KeywordsWolf-Hirschhorn WHS Growth Growth charts
Materials and methods
The study is based on data from 1,057 examinations of 101 children with WHS, 35 males and 66 females, born between 1975 and 2002. Data from 32 children were collected from records of individuals with WHS in the Netherlands. Another set of data was obtained from 69 children with WHS from Great Britain, North America, Germany and Australia who were contacted through WHS support groups. There were no exclusion criteria except growth hormone treatment. Thus, all children regardless of complicating disease such as heart defects, renal disease or feeding problems, were included. The number of observations in the Dutch group of children was higher than in the group of children from other countries. No difference in parameters related to growth was observed between Dutch and non-Dutch patients. The data used for creation of the growth charts were age at examination, height (cm), weight (kg) and head circumference (cm). The growth charts cover the time period from birth until 4 years of age.
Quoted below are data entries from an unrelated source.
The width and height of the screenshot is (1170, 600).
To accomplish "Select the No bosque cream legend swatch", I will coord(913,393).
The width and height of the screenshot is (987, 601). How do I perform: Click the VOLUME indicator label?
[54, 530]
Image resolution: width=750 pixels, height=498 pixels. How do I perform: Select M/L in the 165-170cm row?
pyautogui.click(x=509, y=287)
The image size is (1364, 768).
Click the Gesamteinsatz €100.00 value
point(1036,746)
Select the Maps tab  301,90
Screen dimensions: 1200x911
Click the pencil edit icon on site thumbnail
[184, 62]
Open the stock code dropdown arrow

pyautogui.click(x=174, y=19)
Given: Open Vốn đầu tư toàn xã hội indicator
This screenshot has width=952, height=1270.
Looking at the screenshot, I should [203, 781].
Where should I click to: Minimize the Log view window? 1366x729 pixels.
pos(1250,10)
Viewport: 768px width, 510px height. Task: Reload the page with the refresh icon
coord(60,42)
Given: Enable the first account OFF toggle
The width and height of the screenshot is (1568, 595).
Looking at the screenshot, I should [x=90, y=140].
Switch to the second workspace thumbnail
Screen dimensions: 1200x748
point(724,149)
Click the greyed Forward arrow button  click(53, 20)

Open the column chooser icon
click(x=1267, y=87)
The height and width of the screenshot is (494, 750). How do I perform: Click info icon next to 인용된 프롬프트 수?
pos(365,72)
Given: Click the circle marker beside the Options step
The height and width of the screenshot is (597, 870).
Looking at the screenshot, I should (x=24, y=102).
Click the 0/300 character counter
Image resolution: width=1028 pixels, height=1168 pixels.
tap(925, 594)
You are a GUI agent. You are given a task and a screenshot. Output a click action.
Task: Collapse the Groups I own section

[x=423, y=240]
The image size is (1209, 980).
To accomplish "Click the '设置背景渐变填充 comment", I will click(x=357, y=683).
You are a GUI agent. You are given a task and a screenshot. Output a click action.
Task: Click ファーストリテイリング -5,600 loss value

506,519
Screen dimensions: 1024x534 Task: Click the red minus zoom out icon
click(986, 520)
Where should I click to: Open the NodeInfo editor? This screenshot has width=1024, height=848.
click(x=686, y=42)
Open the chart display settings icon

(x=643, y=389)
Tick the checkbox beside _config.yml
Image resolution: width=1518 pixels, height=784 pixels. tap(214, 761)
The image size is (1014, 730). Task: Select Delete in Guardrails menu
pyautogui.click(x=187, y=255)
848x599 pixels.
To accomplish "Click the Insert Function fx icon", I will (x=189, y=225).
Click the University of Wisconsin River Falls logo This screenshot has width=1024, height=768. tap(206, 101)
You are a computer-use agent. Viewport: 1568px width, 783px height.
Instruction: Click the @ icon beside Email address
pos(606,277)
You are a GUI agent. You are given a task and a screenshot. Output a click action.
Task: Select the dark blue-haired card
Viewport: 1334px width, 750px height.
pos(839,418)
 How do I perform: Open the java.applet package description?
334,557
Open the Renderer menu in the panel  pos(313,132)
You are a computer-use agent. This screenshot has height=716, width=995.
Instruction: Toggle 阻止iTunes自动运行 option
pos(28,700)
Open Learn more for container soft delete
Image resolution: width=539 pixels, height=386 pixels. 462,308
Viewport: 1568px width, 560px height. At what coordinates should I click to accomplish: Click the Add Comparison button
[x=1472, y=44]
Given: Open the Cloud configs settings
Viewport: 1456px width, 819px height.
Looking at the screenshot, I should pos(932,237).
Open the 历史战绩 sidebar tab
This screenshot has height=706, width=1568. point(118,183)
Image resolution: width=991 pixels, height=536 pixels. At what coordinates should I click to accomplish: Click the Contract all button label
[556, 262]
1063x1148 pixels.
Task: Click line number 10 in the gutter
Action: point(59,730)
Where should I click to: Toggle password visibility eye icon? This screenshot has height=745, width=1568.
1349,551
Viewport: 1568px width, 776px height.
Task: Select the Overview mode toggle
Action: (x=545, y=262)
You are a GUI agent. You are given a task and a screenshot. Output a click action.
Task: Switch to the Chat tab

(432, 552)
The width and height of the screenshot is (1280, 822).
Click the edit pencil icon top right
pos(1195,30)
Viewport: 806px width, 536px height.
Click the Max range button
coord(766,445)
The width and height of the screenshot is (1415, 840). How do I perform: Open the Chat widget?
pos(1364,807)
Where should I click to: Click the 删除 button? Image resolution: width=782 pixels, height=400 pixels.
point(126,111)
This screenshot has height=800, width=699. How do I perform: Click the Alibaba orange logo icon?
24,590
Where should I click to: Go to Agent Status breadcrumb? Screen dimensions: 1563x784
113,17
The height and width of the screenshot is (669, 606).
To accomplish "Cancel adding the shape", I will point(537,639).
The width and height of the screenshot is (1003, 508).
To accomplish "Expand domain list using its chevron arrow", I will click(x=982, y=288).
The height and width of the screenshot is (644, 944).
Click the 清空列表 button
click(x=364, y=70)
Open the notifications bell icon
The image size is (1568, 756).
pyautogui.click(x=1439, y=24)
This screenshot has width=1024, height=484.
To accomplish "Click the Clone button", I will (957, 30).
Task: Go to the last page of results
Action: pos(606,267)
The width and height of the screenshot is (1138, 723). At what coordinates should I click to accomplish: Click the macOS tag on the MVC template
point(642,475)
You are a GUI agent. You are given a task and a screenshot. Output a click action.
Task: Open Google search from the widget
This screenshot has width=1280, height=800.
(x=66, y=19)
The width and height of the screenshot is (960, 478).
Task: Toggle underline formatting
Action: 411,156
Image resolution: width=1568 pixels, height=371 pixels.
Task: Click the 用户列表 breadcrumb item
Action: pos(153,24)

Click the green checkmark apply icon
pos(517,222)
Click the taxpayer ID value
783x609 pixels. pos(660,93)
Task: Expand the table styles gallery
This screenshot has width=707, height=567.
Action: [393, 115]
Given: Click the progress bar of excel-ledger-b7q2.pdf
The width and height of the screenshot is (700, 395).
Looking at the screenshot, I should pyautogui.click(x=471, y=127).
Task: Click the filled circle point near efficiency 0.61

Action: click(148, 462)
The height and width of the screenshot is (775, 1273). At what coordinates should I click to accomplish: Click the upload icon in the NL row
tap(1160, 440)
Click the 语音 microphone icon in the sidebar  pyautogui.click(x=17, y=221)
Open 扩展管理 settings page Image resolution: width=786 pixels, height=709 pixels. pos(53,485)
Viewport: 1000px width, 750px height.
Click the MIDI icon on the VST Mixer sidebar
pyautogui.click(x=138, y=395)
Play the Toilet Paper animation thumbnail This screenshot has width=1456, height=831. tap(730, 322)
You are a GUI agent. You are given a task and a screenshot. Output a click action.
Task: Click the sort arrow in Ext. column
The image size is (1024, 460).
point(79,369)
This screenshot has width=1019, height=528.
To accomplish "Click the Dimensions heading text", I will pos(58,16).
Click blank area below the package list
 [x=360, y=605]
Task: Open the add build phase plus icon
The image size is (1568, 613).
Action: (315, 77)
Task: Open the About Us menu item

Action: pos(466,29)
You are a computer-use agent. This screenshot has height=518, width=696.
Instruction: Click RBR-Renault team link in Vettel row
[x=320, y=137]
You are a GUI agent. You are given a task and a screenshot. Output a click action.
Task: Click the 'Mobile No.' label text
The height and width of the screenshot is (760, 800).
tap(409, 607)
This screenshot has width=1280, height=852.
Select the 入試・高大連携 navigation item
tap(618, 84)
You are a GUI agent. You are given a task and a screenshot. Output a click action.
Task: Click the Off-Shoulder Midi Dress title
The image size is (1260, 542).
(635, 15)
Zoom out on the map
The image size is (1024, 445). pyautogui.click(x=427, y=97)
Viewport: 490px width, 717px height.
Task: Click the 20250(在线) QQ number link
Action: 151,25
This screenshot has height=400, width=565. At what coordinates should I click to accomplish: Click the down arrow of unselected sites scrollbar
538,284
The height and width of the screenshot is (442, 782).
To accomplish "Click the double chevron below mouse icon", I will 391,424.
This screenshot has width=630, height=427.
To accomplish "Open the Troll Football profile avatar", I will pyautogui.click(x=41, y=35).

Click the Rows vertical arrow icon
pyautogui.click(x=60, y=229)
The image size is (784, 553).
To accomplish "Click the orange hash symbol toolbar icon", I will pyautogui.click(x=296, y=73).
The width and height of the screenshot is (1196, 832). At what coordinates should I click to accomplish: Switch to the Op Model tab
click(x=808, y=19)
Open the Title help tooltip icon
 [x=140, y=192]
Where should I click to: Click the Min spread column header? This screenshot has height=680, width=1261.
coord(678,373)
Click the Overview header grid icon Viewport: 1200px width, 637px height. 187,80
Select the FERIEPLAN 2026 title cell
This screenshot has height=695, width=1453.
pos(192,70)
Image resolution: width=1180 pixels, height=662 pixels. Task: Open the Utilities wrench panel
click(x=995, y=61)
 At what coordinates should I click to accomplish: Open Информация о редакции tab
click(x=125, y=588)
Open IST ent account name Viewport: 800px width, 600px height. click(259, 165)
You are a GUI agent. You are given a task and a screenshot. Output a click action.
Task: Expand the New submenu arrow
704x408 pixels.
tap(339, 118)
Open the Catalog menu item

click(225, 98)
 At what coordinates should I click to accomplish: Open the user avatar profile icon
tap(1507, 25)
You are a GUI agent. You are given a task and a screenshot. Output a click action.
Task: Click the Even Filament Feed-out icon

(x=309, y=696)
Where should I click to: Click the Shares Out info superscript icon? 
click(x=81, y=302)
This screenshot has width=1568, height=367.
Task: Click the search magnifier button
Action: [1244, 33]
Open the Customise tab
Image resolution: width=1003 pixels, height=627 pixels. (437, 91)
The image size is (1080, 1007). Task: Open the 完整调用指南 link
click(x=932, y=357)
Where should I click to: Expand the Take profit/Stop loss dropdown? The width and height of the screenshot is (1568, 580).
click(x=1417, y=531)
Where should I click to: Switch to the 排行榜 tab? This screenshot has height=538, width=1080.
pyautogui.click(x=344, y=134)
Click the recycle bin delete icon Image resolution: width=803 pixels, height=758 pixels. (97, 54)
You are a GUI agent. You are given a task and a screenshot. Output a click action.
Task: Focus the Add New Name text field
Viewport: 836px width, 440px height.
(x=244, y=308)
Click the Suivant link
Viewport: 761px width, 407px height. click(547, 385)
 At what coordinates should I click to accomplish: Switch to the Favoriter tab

The data for each sex were divided into 30 different age groups, with 1-month intervals during the first 2 years of life, 3-month intervals during the 3rd and 4th years of life. Each child contributed only one single set of data for each age group. If data from more than one examination within an interval were available, the data from the first examination were used. The growth data were compared to standard growth charts for healthy children based upon the fourth Dutch growth study of 1997 . As there are no growth charts for children with WHS elsewhere in the world, no comparison could be made with growth charts from children with WHS from other countries.
Data for weight and height were transformed into logarithms before statiscal analysis in order to obtain normal distributions. All growth charts are based on means and standard deviations. The software used was SPSS version 10 and Sigmaplot version 8.02 bij SPSS Inc.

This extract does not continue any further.